[Input Boundary: Start]
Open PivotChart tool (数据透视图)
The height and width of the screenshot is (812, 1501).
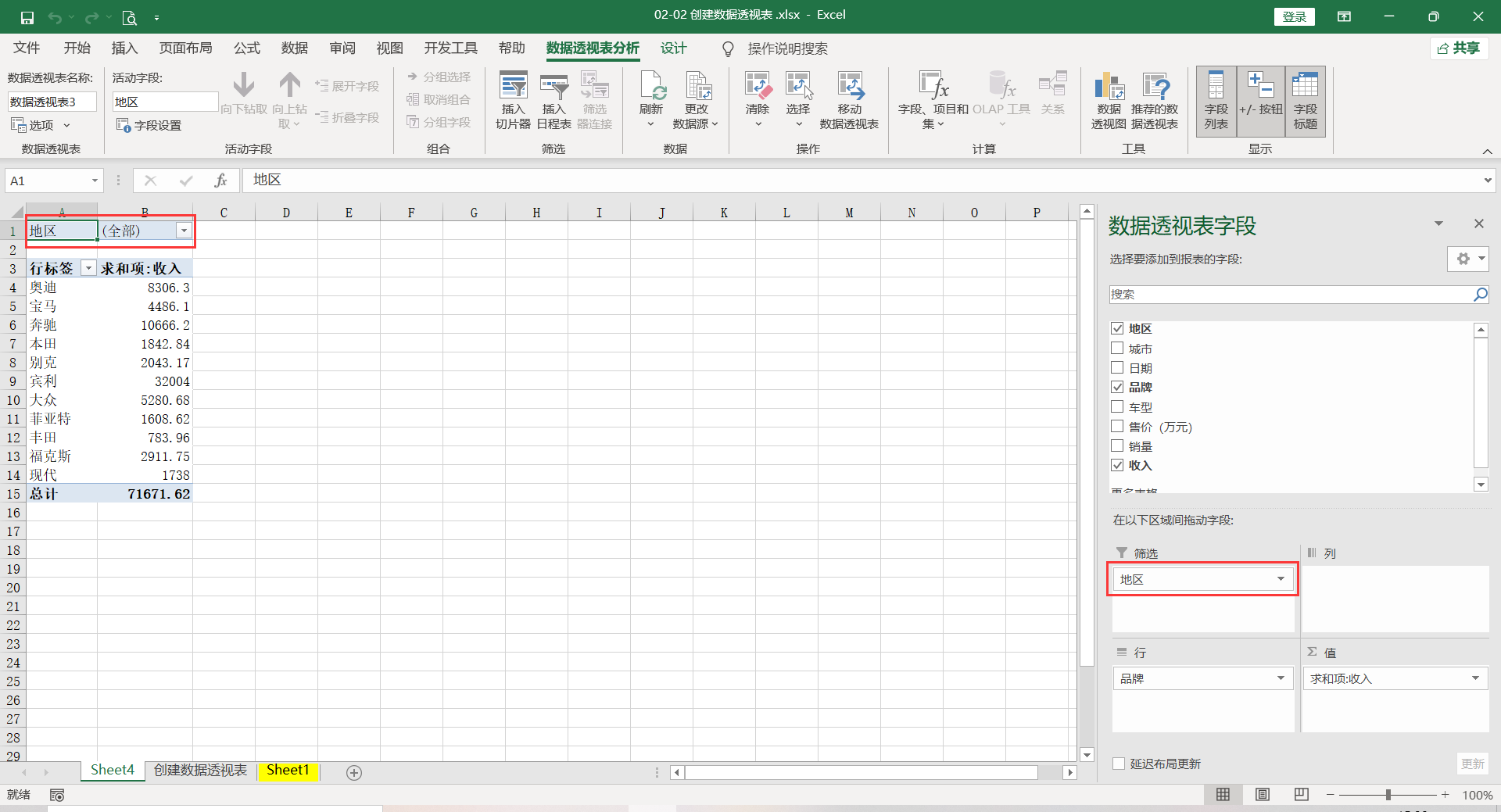(1109, 100)

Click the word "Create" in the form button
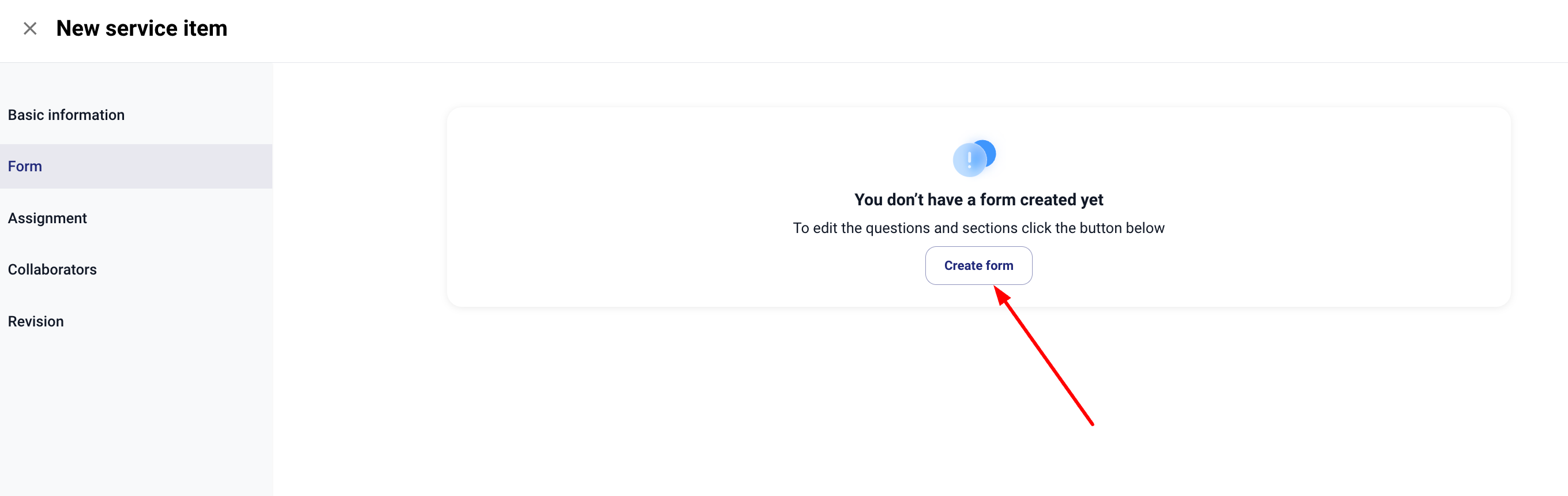tap(963, 265)
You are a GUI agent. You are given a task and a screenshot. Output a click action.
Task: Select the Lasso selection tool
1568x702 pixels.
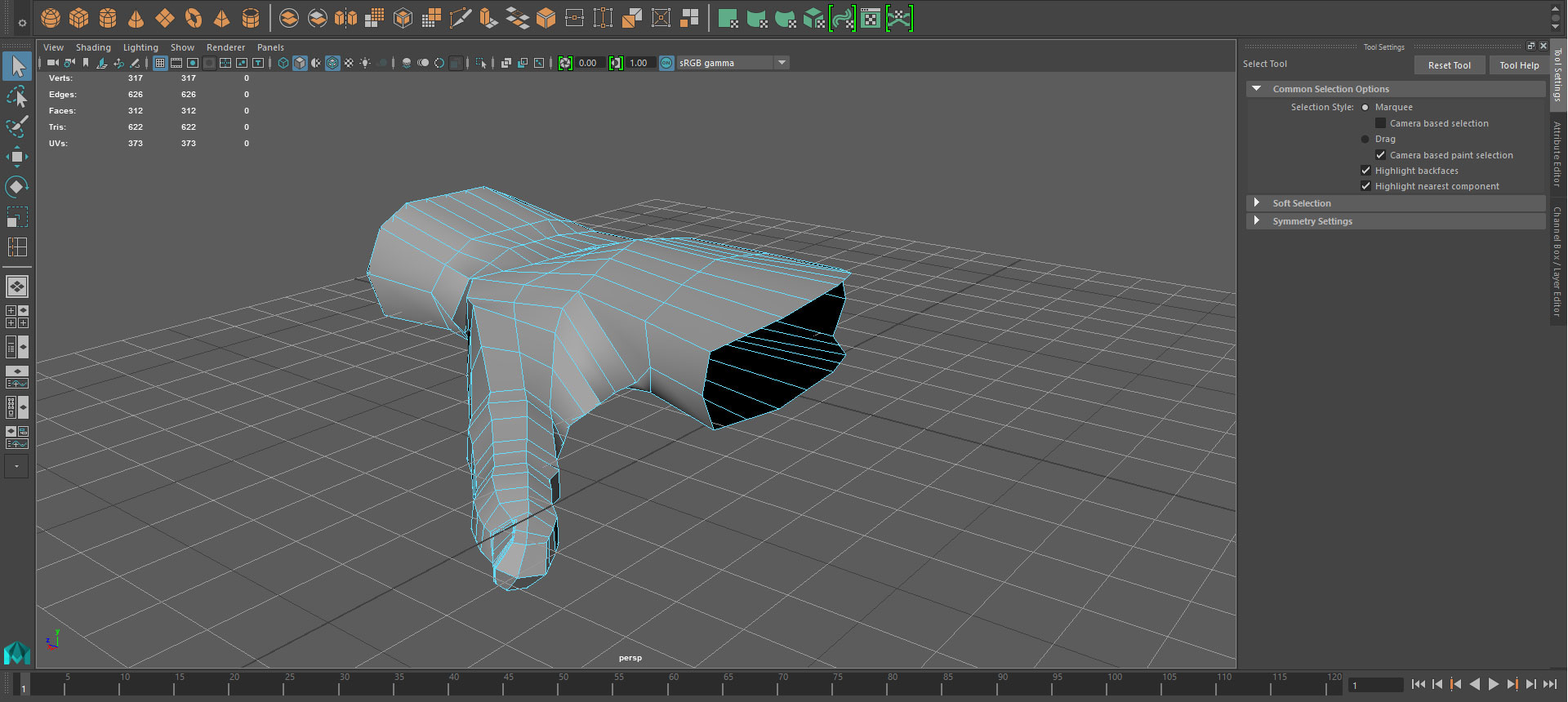tap(17, 97)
[Input Boundary: End]
Task objective: Output every entry word for word, but omit the pictures.

Your response:
Open PivotChart tool (数据透视图)
The height and width of the screenshot is (812, 1501).
(1109, 100)

Click the word "Create" in the form button
tap(963, 265)
You are a GUI agent. You are given a task and a screenshot. Output a click action.
Task: Select the Lasso selection tool
1568x702 pixels.
tap(17, 97)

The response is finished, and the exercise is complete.